Market Vectors Morningstar Wide Moat Research ETF (MOAT) Upon debut, critics could have said that MOAT was too esoteric and too much of a niche play. Well, touting Warren Buffett's love of wide moat business has proven to be a smart marketing tool because MOAT has accumulated almost $99 million in AUM. Home to just 21 stocks, MOAT has jumped 6.6 percent since coming to market. An interesting footnote is that Facebook (FB) is currently MOAT's largest holding with a weight of almost 6.7 percent.
First Trust NASDAQ Technology Dividend Index Fund (TDIV) The First Trust NASDAQ Technology Dividend Index Fund represents a direct play on an important theme for dividend investors: The tech sector's rise to dividend prominence. While yields are still not impressive across the board, tech is the largest dividend-paying sector in the U.S. in dollar terms. TDIV 30-day SEC yield is 2.19 percent, and its index yields 2.96 percent.

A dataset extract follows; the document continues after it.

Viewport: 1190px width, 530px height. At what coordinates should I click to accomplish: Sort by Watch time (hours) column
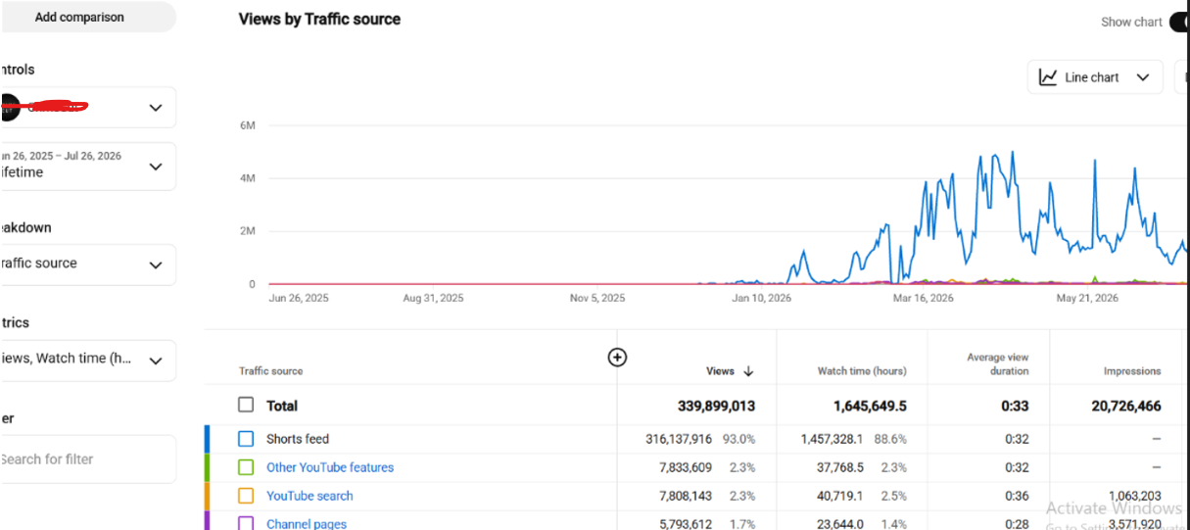pos(862,371)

Add to that, with the massive cash hoards held by the likes of Microsoft (MSFT), IBM (IBM) and other familiar tech names, the sector is expected to provided dividend growth in the coming years. That is assuming the fiscal cliff is avoided and that is the one of the hurdles TDIV faces in the near term.
A unique aspect to TDIV is that it is not a straight tech play. Rather, the volatility that sector is often known for is tempered somewhat because the ETF is sure to include a 20 percent weight to telecommunications names at each rebalancing. That means Verizon (VZ), AT&T (T) and related issues are TDIV holdings.
TDIV has outperformed the Nasdaq 100 since its August debut, but both have traded lower. Still, TDIV deserves credit for being a play on an important, that being dividend growth potential, and for garnering $46.4 million in AUM to this point.